Colorful and Busy: Sal Mistretta '66/'67
On stage, on screen, on Broadway (and off), Sal Mistretta ’66/’67 loves every minute of his work. by George Sapio
In his 43 years as a professional actor, Sal Mistretta has worked both on and off-Broadway, toured all over the United States, and made appearances on long-running TV series. He has been directed by Chris Columbus, Spike Lee, Trevor Nunn, and Hal Prince and acted alongside Lauren Bacall, Yul Brynner, Glenn Close, Madeline Kahn, Kevin Kline, Patti Lupone, and Mandy Patinkin.
Whew! Yet unlike many of his fellow thespians, Mistretta wasn’t bitten by the theater bug early. As a member of the chorus at Hicksville High School on Long Island, he was required to take a public speaking class with instructor Kay Fletcher ’52. “I had no aspirations to act,” Mistretta insists, but Fletcher, “a very tenacious teacher,” urged him to take the place of an injured actor in the school’s variety show. He liked the experience, and after that was cast as Cabel in Hicksville’s production of South Pacific.
Fletcher urged him to follow in her footsteps to theater education at Ithaca. Mistretta went up for a visit, and that was that: “I fell in love with the place the minute I saw it,” he recalls. Soon after he started taking classes, he fell in love with theater as well.
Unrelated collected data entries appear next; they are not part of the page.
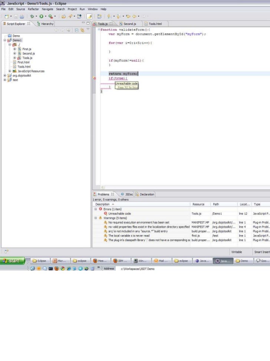
Task: Minimize the Script Explorer panel
Action: (x=83, y=23)
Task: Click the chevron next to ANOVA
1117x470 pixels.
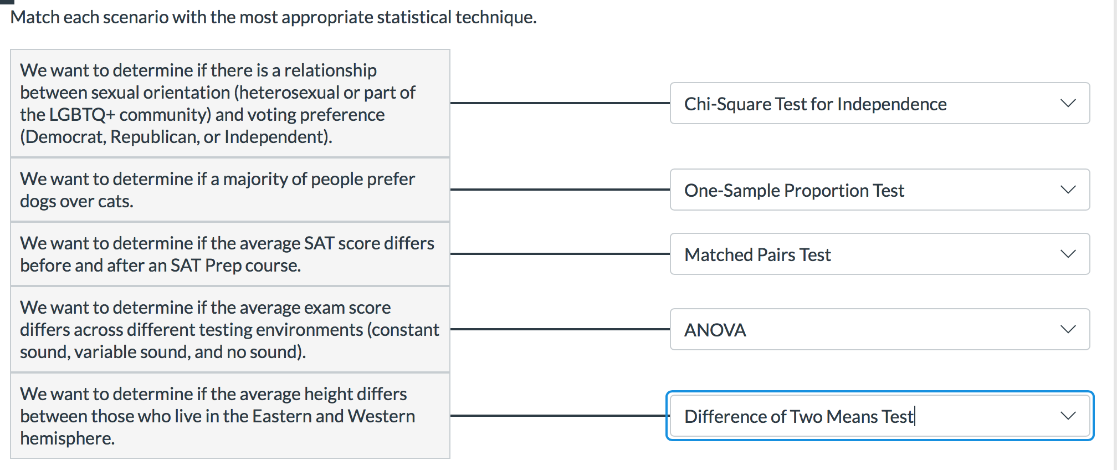Action: pos(1069,329)
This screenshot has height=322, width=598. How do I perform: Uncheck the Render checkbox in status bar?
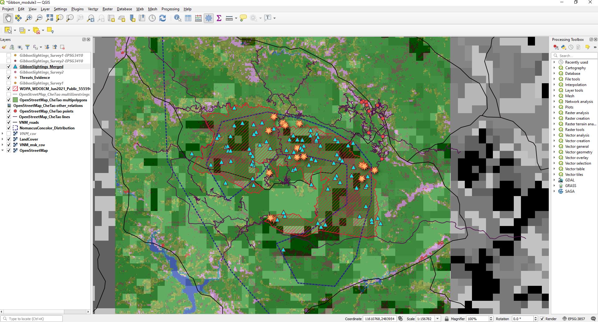coord(542,319)
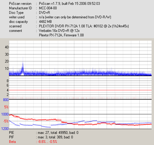The image size is (154, 145).
Task: Click the Verbatim 16x DVD+R comment text
Action: (x=59, y=31)
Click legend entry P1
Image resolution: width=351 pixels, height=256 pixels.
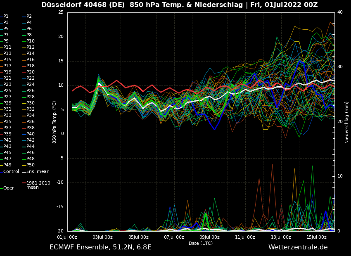pos(6,17)
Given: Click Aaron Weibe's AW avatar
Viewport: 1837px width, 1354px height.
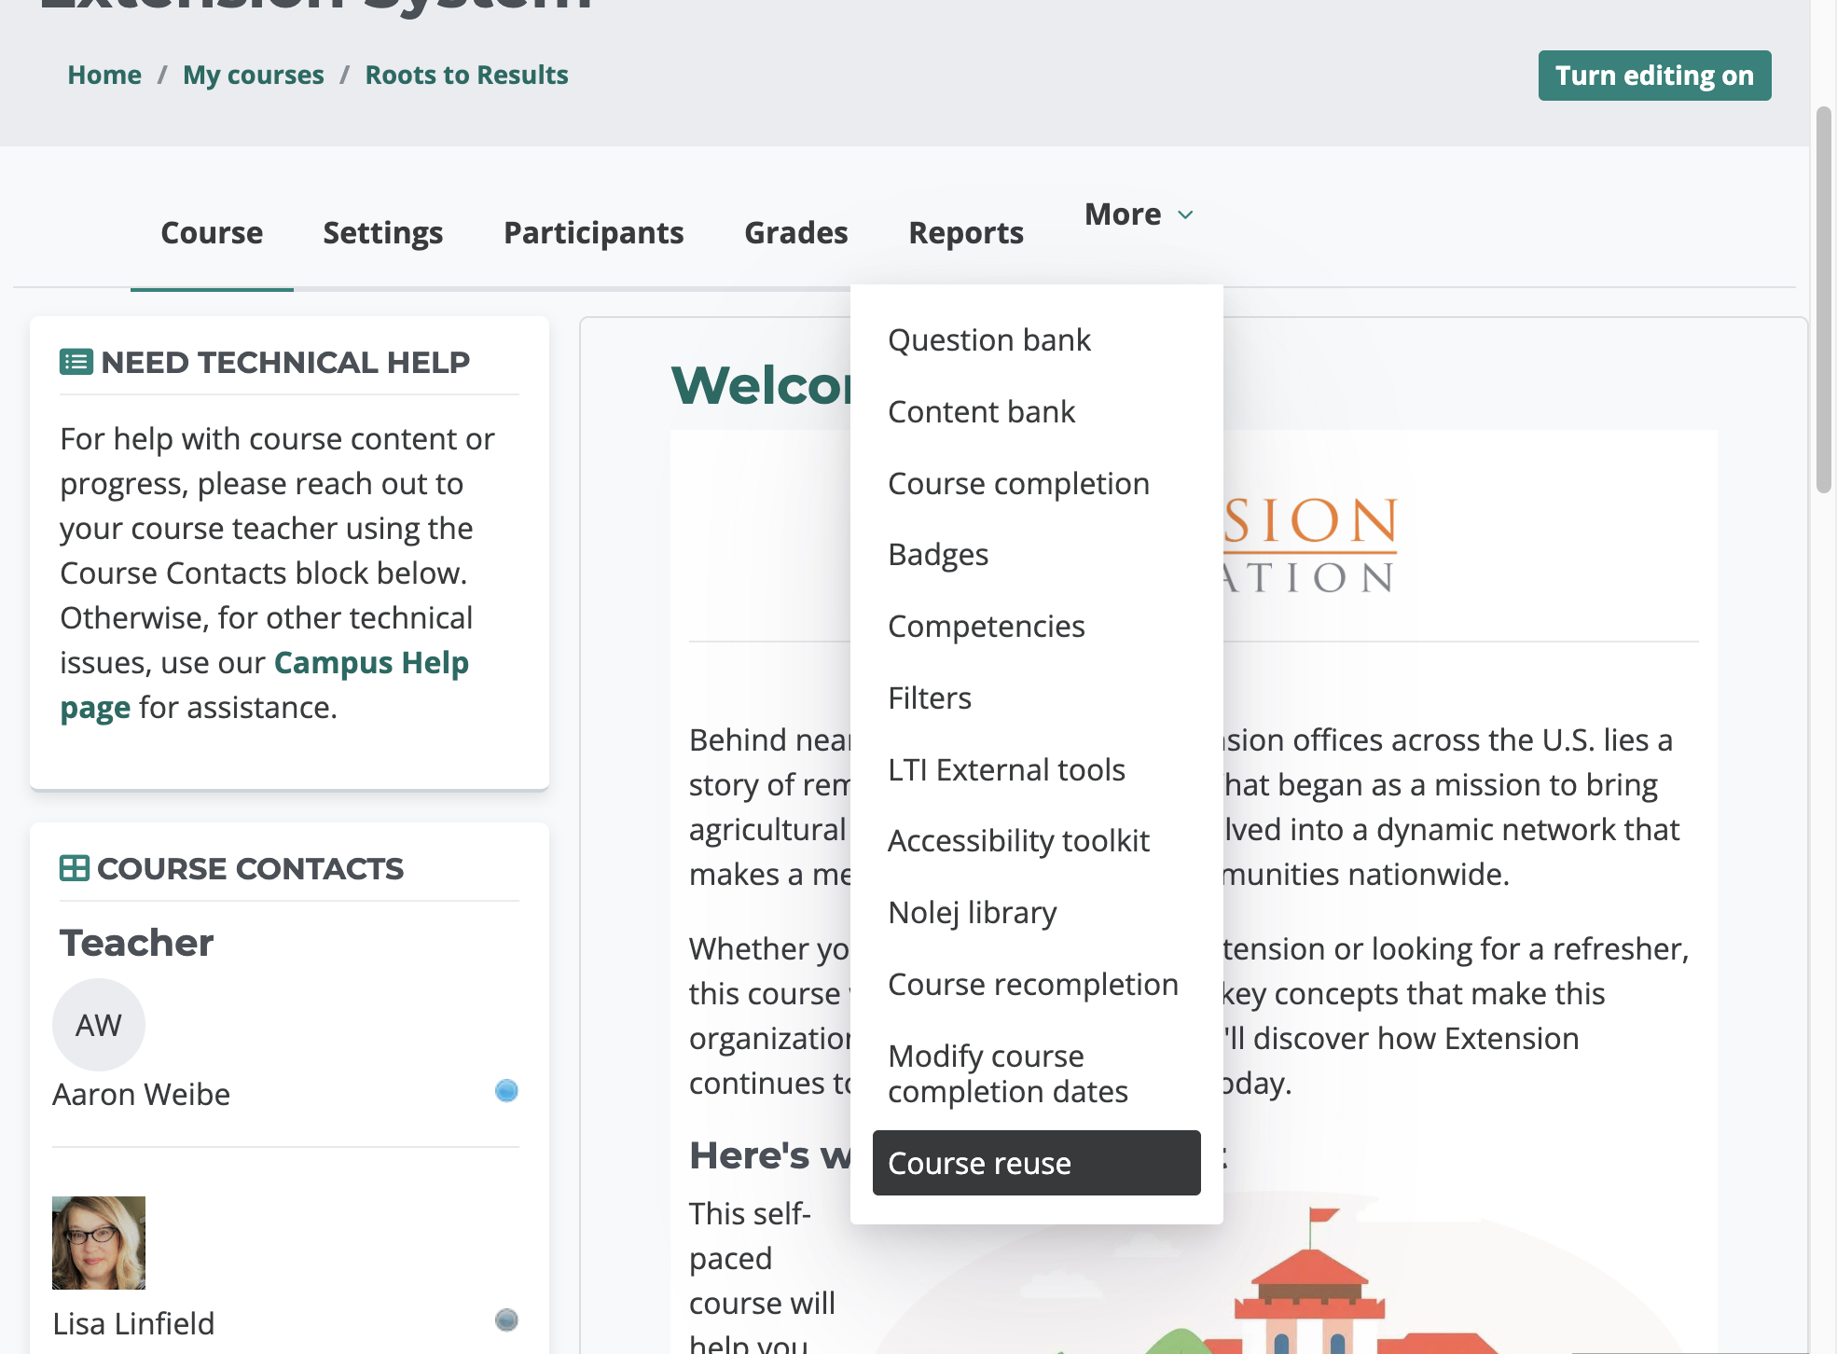Looking at the screenshot, I should click(99, 1025).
“It was my first real training,” says the colorful Mistretta. “All of the teachers were bloody interesting.” He especially remembers dance teacher Vergiu Cornea, a very disciplined teacher who stressed the physical aspects of acting. Once, when Mistretta didn’t think he was able to complete a difficult exercise, Vergiu admonished, “There is no such word as ‘can’t.’ ”
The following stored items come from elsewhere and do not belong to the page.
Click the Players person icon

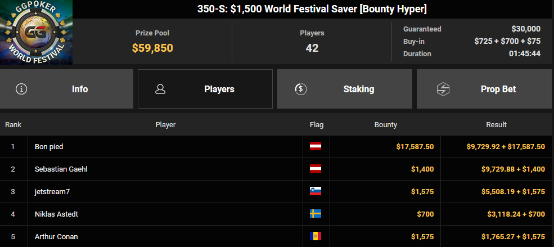[x=160, y=89]
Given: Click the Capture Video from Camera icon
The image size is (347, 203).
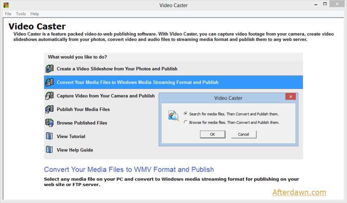Looking at the screenshot, I should [49, 96].
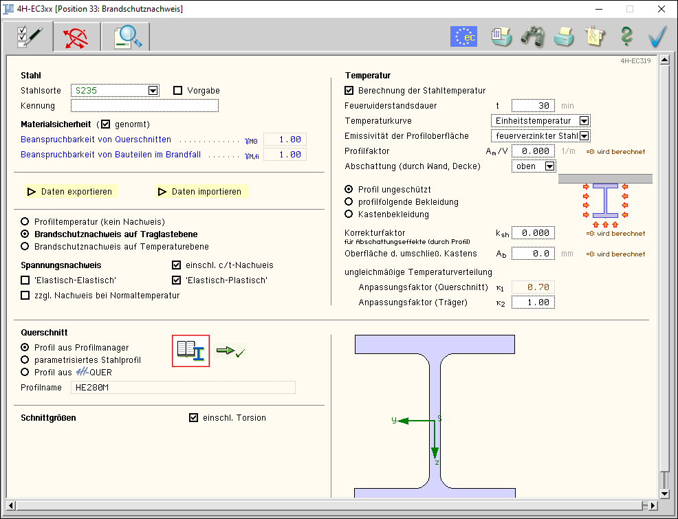Select the 'Kastenbekleidung' radio button

click(x=349, y=214)
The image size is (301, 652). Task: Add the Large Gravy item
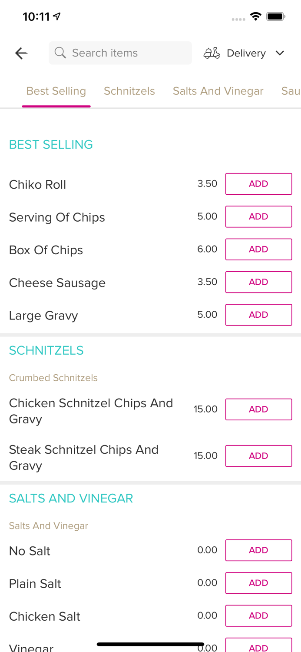point(258,315)
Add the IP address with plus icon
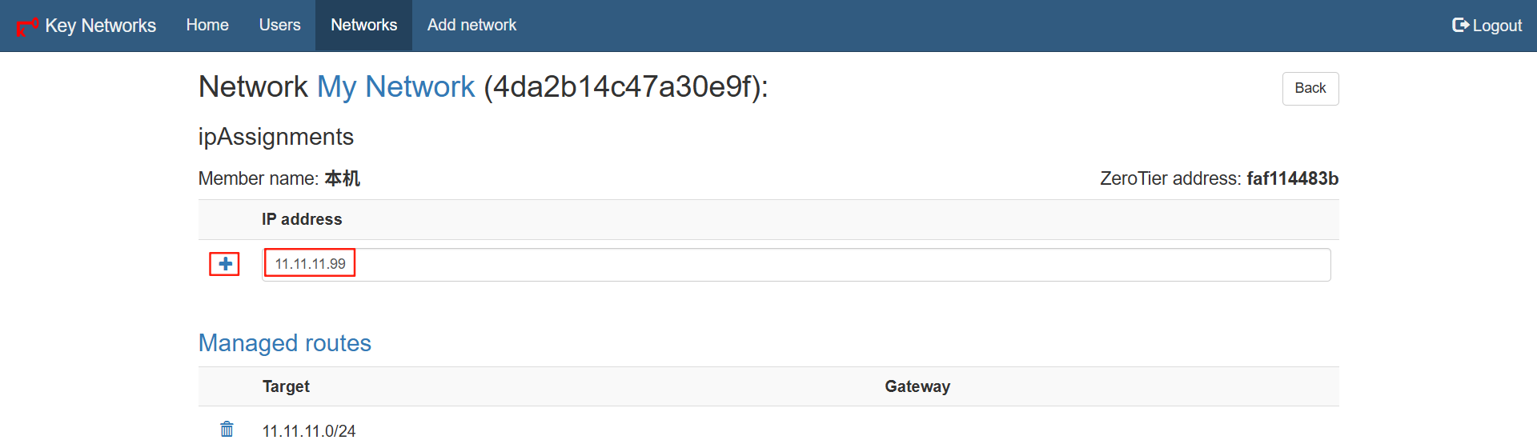Screen dimensions: 1537x448 click(226, 264)

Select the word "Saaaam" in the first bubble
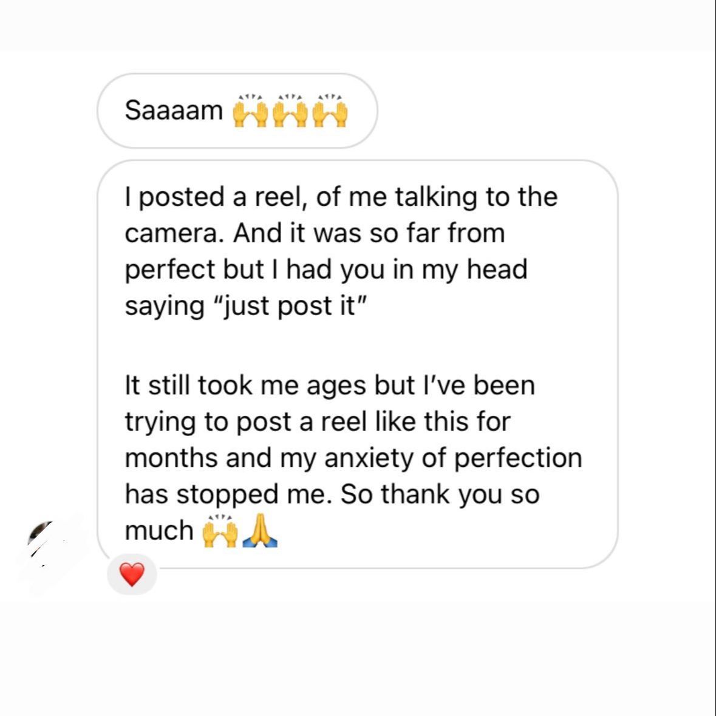[x=174, y=111]
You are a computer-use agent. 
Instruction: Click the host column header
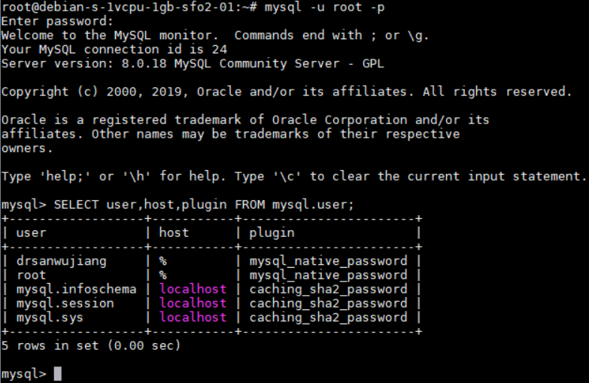(x=174, y=233)
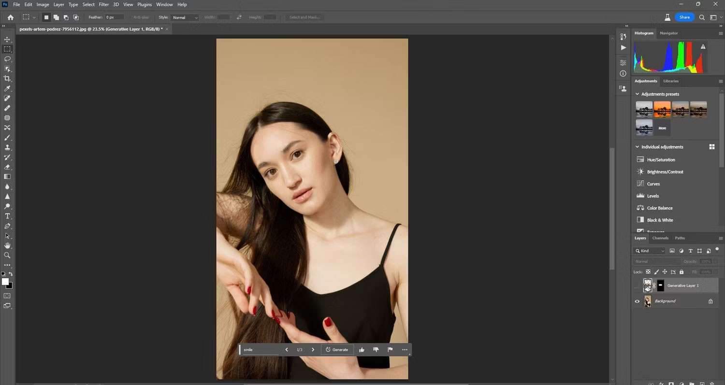Show the Generative Layer 1 visibility

[637, 285]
Mistretta took that lesson to heart. With a B.F.A. in theater (’66) and a B.S in television-radio (’67), he began a long line of TV and stage roles. On the small screen he’s been seen on Law and Order: CI, One Life to Live, Third Watch, and a New York Knicks commercial directed by Spike Lee. His Broadway adventures include (among many) Cabaret, Evita, On the Twentieth Century, and Sunset Boulevard, and he has toured in Cats, The King and I, and Sweeney Todd with Angela Lansbury. Of the four-time Tony Award–winning Lansbury, he says, “We got along immediately. We’ve been pals ever since. Angie’s the best.”
His efforts earned him not only superb reviews but several prestigious awards, including a coveted Helen Hayes Award twice — once in 1985 for outstanding supporting performer in a touring production (Cats) and again in 1999 for best supporting actor in The Fix. In November Mistretta was leaving for the Baltimore Centerstage to rehearse for Tony Kushner’s musical collaboration with Jeanine Tesori, Caroline, or Change; he was playing Mr. Stopnick in the show, which ran through January 11.
Mistretta remembers where he learned and is eager to pass on the benefits of his experience. He’s given his lecture/master class all around the United States and coaches acting in New York City. If he’s not touring, he attends the IC theater department’s annual Field Studies Program for graduating theater majors in New York.
His advice to up-and-coming generations of actors is simple. “Keep working,” he urges. “If you can’t get an acting job, then work at something else in the theater: tech, building, front-of-house, anything. Be around the community as much as you can. Always challenge yourself to learn new things. And go to every show you can afford to!”